Construction of immune score and functional enrichment analysis based on immune infiltration-related genes. (A) Alluvial plot of distribution of the ICI score and prognosis in different immune infiltration gene clusters. (B) Expression of immune checkpoint in high and low ICI score groups. ^* p < 0.05; ^** p < 0.01; ^*** p < 0.001; ns, not significant. (C, D) GO enrichment analysis of signature genes A (C) and B (D). (E, F) Gene set enrichment analysis (GSEA) of high score (E) and low score group (F). (G) Kaplan–Meier survival analysis of high score and low score groups divided based on the optimal cutoff value. (H) Kaplan–Meier survival analysis of high score and low score groups in the validation cohort (GSE10141).

Figure 5

The role of the ICI score in the prediction of immunotherapeutic benefits. (A) Kaplan–Meier curves for patients with high and low ICI score in the TGCA-LIHC cohort. (B) Comparison of the ICI score in response and non-response to immunotherapy in the TGCA-LIHC cohort. (C) Percentage of objective response rate to immunotherapy for high score and low score groups in the TGCA-LIHC cohort. (D) Kaplan–Meier curves for patients with high and low ICI scores in the GSE76427 cohort. (E) Comparison of ICI scores in response and non-response to immunotherapy in the GSE76427 cohort. (F) Percentage of objective response rate to immunotherapy for the high score and low score groups in the GSE76427 cohort. (G) Percentage of clinical parameters for high score and low score groups. (H) Comparison of clinical parameters between high score and low score groups.

Figure 6

The correlation between the ICI score and tumor mutation burden (TMB). (A) Correlation between tumor mutation burden and ICI score. (B) Comparison of TMB in high score and low score groups.
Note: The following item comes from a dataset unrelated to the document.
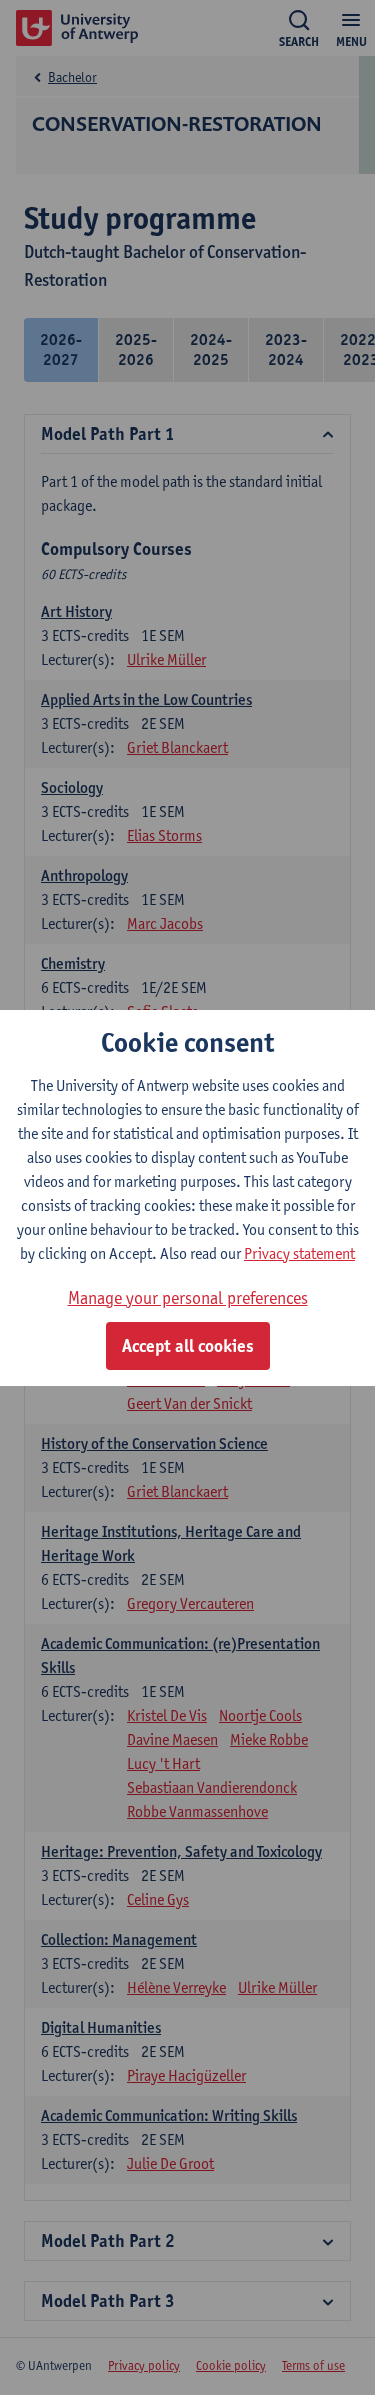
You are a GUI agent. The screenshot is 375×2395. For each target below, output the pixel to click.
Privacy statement (299, 1253)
The oncoPrint plots of tumor-related gene mutations in the high ICI score (C) and low ICI score groups (D). (E) Kaplan–Meier curves of overall survival in the high TMB and low TMB groups. (F) Kaplan–Meier survival curve for high/low TMB combined with high/low ICI score.

Figure 7

(CTNNB1 mutation might be predictive of response to immunotherapy. Kaplan–Meier survival curve of the (A) CTNNB1 wild-type group and (B) CTNNB1 mutation group in TCGA-LIHC. (C) CTNNB1 mutation status in the response and non-response groups from TCGA-LIHC (left) and cBioPortal database (right). (D) Comparison of the expression of CTNNB1 in wild-type and mutant groups. (E) Correlation between CTNNB1 expression and T-cell checkpoint expressions.